(A block of data)
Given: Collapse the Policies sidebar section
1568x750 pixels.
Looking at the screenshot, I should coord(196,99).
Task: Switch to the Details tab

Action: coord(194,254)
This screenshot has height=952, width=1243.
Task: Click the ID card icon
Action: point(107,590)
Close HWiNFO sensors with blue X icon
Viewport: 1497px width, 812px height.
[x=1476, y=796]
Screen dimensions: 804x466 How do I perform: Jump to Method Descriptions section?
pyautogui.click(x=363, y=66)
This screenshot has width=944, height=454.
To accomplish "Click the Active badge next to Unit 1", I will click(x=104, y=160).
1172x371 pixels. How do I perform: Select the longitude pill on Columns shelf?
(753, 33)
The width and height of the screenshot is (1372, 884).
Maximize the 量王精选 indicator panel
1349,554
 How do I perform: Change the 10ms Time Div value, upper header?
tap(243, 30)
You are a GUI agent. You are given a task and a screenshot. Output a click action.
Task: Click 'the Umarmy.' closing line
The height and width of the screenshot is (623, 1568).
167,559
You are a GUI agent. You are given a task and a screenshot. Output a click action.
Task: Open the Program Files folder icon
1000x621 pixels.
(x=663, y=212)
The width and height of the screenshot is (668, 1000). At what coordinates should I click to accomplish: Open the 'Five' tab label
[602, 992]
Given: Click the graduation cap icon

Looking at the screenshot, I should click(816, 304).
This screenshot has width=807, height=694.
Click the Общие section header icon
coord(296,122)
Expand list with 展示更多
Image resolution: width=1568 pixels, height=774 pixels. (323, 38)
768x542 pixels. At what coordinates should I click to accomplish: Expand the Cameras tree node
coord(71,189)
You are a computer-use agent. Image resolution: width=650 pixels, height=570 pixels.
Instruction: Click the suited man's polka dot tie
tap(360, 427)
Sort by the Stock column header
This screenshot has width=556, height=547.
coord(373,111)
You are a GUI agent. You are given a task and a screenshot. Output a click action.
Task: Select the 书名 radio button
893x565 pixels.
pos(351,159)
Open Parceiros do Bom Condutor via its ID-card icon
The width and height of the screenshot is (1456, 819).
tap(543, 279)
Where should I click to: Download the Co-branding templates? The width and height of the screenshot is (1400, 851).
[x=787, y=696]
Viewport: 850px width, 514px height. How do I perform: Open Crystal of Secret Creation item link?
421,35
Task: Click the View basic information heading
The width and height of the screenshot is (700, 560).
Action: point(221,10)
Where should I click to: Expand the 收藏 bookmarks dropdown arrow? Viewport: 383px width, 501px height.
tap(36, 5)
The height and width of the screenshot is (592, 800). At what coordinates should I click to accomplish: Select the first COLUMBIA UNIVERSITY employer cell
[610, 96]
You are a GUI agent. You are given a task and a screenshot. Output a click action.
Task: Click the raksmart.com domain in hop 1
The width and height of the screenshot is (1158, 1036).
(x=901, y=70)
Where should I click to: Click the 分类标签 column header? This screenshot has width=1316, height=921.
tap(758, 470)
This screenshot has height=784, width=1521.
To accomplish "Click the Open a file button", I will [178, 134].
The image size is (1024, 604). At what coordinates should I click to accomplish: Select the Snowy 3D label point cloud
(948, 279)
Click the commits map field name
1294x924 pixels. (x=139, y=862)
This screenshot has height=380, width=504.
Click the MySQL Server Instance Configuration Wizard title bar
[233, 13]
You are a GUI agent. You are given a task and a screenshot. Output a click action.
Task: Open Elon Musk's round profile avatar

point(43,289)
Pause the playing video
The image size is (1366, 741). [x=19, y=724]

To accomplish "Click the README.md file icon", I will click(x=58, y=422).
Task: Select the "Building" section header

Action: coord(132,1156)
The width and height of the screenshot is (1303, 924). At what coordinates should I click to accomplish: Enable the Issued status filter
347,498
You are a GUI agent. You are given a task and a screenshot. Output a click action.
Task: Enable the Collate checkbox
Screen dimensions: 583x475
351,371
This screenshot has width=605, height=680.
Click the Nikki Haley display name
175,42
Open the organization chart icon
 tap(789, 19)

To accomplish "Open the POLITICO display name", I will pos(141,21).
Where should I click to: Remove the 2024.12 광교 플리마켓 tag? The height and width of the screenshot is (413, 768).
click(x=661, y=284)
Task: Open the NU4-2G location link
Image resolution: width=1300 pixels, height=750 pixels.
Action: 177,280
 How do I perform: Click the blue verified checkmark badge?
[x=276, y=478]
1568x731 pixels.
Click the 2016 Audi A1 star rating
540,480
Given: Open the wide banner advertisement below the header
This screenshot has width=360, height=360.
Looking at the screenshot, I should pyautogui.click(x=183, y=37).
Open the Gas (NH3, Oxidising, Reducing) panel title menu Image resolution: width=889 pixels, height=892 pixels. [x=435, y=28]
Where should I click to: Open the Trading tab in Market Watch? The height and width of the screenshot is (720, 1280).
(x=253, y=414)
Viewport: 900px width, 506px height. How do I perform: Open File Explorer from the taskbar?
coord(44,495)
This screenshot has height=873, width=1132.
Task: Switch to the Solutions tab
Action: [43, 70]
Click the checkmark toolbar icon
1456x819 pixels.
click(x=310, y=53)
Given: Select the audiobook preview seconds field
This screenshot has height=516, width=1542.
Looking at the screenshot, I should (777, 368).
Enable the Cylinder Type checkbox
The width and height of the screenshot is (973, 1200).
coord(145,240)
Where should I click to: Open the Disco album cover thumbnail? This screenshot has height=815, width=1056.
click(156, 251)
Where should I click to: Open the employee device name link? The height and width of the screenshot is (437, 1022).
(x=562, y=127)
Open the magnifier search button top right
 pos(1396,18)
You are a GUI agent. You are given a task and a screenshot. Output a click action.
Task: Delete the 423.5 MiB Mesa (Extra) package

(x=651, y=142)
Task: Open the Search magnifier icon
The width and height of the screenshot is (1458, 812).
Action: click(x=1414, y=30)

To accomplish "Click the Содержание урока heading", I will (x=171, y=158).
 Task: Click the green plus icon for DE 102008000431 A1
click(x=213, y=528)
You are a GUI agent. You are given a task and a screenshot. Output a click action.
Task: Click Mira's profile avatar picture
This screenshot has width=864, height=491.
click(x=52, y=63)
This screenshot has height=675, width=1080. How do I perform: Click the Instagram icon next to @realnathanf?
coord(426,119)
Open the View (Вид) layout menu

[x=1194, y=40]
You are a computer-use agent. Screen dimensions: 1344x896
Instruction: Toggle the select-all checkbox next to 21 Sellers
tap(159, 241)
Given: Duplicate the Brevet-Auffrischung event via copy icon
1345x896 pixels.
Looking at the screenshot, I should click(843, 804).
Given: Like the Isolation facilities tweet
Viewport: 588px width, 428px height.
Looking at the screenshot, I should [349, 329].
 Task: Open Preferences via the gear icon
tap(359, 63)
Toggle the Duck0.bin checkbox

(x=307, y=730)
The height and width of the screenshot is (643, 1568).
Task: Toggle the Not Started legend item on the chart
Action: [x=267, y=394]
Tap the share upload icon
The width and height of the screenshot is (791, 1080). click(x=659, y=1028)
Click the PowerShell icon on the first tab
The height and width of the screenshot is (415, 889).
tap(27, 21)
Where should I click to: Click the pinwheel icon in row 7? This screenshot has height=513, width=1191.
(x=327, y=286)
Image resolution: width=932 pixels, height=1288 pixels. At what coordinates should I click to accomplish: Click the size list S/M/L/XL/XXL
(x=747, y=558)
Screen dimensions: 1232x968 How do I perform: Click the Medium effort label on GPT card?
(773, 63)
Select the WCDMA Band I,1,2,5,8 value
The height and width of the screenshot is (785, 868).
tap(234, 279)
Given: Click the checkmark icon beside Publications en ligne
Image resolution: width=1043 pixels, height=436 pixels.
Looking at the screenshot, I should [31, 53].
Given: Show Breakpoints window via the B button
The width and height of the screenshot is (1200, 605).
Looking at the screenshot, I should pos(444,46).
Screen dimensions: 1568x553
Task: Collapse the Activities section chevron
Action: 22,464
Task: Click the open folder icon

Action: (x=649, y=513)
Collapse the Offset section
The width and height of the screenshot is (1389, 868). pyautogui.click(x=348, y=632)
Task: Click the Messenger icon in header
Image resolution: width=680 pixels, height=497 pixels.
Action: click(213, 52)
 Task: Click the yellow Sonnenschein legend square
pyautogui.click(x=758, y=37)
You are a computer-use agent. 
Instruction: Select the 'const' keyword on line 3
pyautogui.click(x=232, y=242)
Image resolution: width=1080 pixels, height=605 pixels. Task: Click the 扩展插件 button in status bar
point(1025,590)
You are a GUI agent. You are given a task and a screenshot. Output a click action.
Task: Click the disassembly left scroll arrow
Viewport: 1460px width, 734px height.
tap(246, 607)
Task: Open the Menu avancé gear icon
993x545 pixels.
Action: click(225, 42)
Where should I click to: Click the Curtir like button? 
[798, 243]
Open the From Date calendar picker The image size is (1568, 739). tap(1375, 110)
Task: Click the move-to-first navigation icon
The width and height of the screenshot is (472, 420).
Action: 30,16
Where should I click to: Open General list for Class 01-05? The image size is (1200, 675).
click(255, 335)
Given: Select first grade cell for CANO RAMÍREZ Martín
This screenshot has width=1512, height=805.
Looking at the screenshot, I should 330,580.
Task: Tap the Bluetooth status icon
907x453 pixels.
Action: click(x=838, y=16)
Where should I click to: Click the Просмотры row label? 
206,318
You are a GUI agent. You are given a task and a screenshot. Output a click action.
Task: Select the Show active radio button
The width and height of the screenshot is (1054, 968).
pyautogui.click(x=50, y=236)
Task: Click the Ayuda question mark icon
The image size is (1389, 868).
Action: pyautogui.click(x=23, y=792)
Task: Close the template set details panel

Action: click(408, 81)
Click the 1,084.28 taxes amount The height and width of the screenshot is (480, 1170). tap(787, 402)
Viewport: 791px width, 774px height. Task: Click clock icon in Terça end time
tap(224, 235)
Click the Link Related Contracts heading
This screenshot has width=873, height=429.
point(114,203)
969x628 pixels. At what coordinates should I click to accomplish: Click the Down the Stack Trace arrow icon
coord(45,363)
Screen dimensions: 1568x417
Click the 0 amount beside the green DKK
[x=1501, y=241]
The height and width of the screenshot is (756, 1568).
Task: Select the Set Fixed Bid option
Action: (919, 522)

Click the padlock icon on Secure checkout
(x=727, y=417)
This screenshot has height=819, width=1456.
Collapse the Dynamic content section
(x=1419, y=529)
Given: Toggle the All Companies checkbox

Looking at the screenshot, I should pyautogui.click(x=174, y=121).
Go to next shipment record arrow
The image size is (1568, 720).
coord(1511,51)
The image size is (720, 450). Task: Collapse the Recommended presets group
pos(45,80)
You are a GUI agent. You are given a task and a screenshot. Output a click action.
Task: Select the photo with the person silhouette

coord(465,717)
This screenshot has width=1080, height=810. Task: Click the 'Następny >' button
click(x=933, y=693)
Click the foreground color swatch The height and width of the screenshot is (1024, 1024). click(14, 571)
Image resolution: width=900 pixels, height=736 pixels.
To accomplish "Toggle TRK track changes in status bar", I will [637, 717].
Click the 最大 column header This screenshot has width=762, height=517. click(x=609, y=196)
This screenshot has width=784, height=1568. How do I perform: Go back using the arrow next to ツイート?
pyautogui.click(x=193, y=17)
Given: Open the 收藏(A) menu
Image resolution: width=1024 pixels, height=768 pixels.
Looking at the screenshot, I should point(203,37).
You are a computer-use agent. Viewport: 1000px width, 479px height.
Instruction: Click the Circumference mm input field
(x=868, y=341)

* [What the exercise asks] Tally the lines of the data above that contain the string "title" and give only the number.

* [Exercise answer] 2